■ Exercise:
Please set down the records exactly, keeping every line.

■ Dataset entries:
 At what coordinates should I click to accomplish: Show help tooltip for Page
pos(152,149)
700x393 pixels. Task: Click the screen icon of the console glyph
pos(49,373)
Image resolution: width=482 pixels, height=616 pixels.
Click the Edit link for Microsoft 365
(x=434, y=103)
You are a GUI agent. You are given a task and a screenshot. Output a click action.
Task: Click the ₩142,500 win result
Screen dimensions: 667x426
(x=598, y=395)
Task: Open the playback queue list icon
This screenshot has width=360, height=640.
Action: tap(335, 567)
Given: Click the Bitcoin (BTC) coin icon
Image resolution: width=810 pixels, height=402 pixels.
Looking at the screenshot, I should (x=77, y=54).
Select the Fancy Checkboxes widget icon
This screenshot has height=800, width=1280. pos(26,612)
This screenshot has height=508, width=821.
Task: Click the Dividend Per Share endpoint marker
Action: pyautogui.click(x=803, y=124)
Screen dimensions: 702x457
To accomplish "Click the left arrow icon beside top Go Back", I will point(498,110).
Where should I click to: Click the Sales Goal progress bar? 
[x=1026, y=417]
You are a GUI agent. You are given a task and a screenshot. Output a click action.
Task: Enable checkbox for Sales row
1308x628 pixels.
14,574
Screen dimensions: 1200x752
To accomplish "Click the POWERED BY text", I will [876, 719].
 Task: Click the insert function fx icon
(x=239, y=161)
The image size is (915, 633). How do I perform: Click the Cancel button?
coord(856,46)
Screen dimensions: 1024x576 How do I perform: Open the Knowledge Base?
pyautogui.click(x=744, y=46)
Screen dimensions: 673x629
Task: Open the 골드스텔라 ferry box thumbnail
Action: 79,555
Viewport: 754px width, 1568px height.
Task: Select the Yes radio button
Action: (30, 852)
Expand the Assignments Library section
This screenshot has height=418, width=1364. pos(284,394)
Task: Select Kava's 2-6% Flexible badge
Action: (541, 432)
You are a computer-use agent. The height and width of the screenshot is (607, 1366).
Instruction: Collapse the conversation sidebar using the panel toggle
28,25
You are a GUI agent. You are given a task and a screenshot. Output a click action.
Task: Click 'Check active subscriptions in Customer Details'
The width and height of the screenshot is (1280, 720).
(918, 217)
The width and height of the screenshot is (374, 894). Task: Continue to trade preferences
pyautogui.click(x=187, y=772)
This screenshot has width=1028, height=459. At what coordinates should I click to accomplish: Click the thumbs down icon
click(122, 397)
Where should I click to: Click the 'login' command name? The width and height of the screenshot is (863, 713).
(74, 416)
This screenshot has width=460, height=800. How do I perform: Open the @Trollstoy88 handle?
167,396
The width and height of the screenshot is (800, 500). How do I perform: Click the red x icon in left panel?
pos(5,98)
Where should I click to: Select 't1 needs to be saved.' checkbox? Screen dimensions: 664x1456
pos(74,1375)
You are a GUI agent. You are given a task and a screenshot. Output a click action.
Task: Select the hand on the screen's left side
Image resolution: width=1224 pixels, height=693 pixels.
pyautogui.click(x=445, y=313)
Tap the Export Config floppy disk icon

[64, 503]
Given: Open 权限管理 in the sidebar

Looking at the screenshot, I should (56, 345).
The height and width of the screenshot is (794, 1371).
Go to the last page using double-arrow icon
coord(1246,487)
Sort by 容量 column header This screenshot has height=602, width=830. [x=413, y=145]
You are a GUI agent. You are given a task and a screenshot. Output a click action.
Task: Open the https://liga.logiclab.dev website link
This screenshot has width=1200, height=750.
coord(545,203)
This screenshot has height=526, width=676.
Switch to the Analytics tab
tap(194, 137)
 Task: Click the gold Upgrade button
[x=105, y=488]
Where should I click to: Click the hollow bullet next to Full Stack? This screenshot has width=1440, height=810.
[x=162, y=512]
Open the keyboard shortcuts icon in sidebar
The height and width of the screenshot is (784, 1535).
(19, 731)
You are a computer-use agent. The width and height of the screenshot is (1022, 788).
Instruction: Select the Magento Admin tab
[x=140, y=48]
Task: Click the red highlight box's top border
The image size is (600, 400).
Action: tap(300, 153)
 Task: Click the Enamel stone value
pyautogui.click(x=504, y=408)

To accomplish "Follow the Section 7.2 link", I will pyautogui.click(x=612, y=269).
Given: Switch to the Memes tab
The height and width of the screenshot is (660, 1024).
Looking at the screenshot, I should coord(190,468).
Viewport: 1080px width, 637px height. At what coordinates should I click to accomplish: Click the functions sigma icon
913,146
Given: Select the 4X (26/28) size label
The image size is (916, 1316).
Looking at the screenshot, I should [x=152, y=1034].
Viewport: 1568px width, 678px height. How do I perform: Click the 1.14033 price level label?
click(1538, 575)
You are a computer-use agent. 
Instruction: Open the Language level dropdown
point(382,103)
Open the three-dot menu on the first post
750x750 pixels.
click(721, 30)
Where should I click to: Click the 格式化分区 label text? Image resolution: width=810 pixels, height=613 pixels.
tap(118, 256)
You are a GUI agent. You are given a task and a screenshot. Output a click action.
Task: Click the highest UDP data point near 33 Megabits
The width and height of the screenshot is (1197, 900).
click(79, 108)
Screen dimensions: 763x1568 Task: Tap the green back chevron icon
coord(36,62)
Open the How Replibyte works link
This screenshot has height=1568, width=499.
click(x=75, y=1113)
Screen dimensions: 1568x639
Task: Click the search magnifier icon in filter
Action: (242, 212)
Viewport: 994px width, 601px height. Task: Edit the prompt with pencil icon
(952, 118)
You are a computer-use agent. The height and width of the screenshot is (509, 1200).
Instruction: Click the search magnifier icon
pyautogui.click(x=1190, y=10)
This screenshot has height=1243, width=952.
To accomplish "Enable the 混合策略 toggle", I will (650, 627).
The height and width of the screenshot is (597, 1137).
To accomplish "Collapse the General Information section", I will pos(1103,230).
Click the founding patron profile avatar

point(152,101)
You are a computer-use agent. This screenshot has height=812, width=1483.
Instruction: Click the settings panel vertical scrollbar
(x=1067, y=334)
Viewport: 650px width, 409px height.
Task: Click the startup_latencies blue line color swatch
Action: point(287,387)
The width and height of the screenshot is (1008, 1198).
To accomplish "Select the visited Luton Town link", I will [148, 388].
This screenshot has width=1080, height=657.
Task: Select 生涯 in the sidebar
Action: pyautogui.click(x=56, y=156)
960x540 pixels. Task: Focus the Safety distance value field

■ Reply to the task:
 At what coordinates should I click to accomplish: Show help tooltip for Page
pos(152,149)
700x393 pixels. Task: Click the screen icon of the console glyph
pos(49,373)
Image resolution: width=482 pixels, height=616 pixels.
Click the Edit link for Microsoft 365
(x=434, y=103)
You are a GUI agent. You are given a task and a screenshot. Output a click action.
Task: Click the ₩142,500 win result
Screen dimensions: 667x426
(x=598, y=395)
Task: Open the playback queue list icon
This screenshot has width=360, height=640.
Action: tap(335, 567)
Given: Click the Bitcoin (BTC) coin icon
Image resolution: width=810 pixels, height=402 pixels.
Looking at the screenshot, I should (x=77, y=54).
Select the Fancy Checkboxes widget icon
This screenshot has height=800, width=1280. pos(26,612)
This screenshot has height=508, width=821.
Task: Click the Dividend Per Share endpoint marker
Action: pyautogui.click(x=803, y=124)
Screen dimensions: 702x457
To accomplish "Click the left arrow icon beside top Go Back", I will point(498,110).
Where should I click to: Click the Sales Goal progress bar? 
[x=1026, y=417]
You are a GUI agent. You are given a task and a screenshot. Output a click action.
Task: Enable checkbox for Sales row
1308x628 pixels.
14,574
Screen dimensions: 1200x752
To accomplish "Click the POWERED BY text", I will [876, 719].
 Task: Click the insert function fx icon
(x=239, y=161)
The image size is (915, 633). How do I perform: Click the Cancel button?
coord(856,46)
Screen dimensions: 1024x576 How do I perform: Open the Knowledge Base?
pyautogui.click(x=744, y=46)
Screen dimensions: 673x629
Task: Open the 골드스텔라 ferry box thumbnail
Action: 79,555
Viewport: 754px width, 1568px height.
Task: Select the Yes radio button
Action: (30, 852)
Expand the Assignments Library section
This screenshot has height=418, width=1364. pos(284,394)
Task: Select Kava's 2-6% Flexible badge
Action: (541, 432)
You are a computer-use agent. The height and width of the screenshot is (607, 1366).
Instruction: Collapse the conversation sidebar using the panel toggle
28,25
You are a GUI agent. You are given a task and a screenshot. Output a click action.
Task: Click 'Check active subscriptions in Customer Details'
The width and height of the screenshot is (1280, 720).
(918, 217)
The width and height of the screenshot is (374, 894). Task: Continue to trade preferences
pyautogui.click(x=187, y=772)
This screenshot has width=1028, height=459. At what coordinates should I click to accomplish: Click the thumbs down icon
click(122, 397)
Where should I click to: Click the 'login' command name? The width and height of the screenshot is (863, 713).
(74, 416)
This screenshot has width=460, height=800. How do I perform: Open the @Trollstoy88 handle?
167,396
The width and height of the screenshot is (800, 500). How do I perform: Click the red x icon in left panel?
pos(5,98)
Where should I click to: Select 't1 needs to be saved.' checkbox? Screen dimensions: 664x1456
pos(74,1375)
You are a GUI agent. You are given a task and a screenshot. Output a click action.
Task: Select the hand on the screen's left side
Image resolution: width=1224 pixels, height=693 pixels.
pyautogui.click(x=445, y=313)
Tap the Export Config floppy disk icon

[64, 503]
Given: Open 权限管理 in the sidebar

Looking at the screenshot, I should (56, 345).
The height and width of the screenshot is (794, 1371).
Go to the last page using double-arrow icon
coord(1246,487)
Sort by 容量 column header This screenshot has height=602, width=830. [x=413, y=145]
You are a GUI agent. You are given a task and a screenshot. Output a click action.
Task: Open the https://liga.logiclab.dev website link
This screenshot has width=1200, height=750.
coord(545,203)
This screenshot has height=526, width=676.
Switch to the Analytics tab
tap(194, 137)
 Task: Click the gold Upgrade button
[x=105, y=488]
Where should I click to: Click the hollow bullet next to Full Stack? This screenshot has width=1440, height=810.
[x=162, y=512]
Open the keyboard shortcuts icon in sidebar
The height and width of the screenshot is (784, 1535).
(19, 731)
You are a computer-use agent. The width and height of the screenshot is (1022, 788).
Instruction: Select the Magento Admin tab
[x=140, y=48]
Task: Click the red highlight box's top border
The image size is (600, 400).
Action: tap(300, 153)
 Task: Click the Enamel stone value
pyautogui.click(x=504, y=408)

To accomplish "Follow the Section 7.2 link", I will pyautogui.click(x=612, y=269).
Given: Switch to the Memes tab
The height and width of the screenshot is (660, 1024).
Looking at the screenshot, I should coord(190,468).
Viewport: 1080px width, 637px height. At what coordinates should I click to accomplish: Click the functions sigma icon
913,146
Given: Select the 4X (26/28) size label
The image size is (916, 1316).
Looking at the screenshot, I should [x=152, y=1034].
Viewport: 1568px width, 678px height. How do I perform: Click the 1.14033 price level label?
click(1538, 575)
You are a computer-use agent. 
Instruction: Open the Language level dropdown
point(382,103)
Open the three-dot menu on the first post
750x750 pixels.
click(721, 30)
Where should I click to: Click the 格式化分区 label text? Image resolution: width=810 pixels, height=613 pixels.
tap(118, 256)
You are a GUI agent. You are given a task and a screenshot. Output a click action.
Task: Click the highest UDP data point near 33 Megabits
The width and height of the screenshot is (1197, 900).
click(79, 108)
Screen dimensions: 763x1568 Task: Tap the green back chevron icon
coord(36,62)
Open the How Replibyte works link
This screenshot has height=1568, width=499.
click(x=75, y=1113)
Screen dimensions: 1568x639
Task: Click the search magnifier icon in filter
Action: (242, 212)
Viewport: 994px width, 601px height. Task: Edit the prompt with pencil icon
(952, 118)
You are a computer-use agent. The height and width of the screenshot is (509, 1200).
Instruction: Click the search magnifier icon
pyautogui.click(x=1190, y=10)
This screenshot has height=1243, width=952.
To accomplish "Enable the 混合策略 toggle", I will (650, 627).
The height and width of the screenshot is (597, 1137).
To accomplish "Collapse the General Information section", I will pos(1103,230).
Click the founding patron profile avatar

point(152,101)
You are a computer-use agent. This screenshot has height=812, width=1483.
Instruction: Click the settings panel vertical scrollbar
(x=1067, y=334)
Viewport: 650px width, 409px height.
Task: Click the startup_latencies blue line color swatch
Action: point(287,387)
The width and height of the screenshot is (1008, 1198).
To accomplish "Select the visited Luton Town link", I will [148, 388].
This screenshot has width=1080, height=657.
Task: Select 生涯 in the sidebar
Action: pyautogui.click(x=56, y=156)
960x540 pixels. Task: Focus the Safety distance value field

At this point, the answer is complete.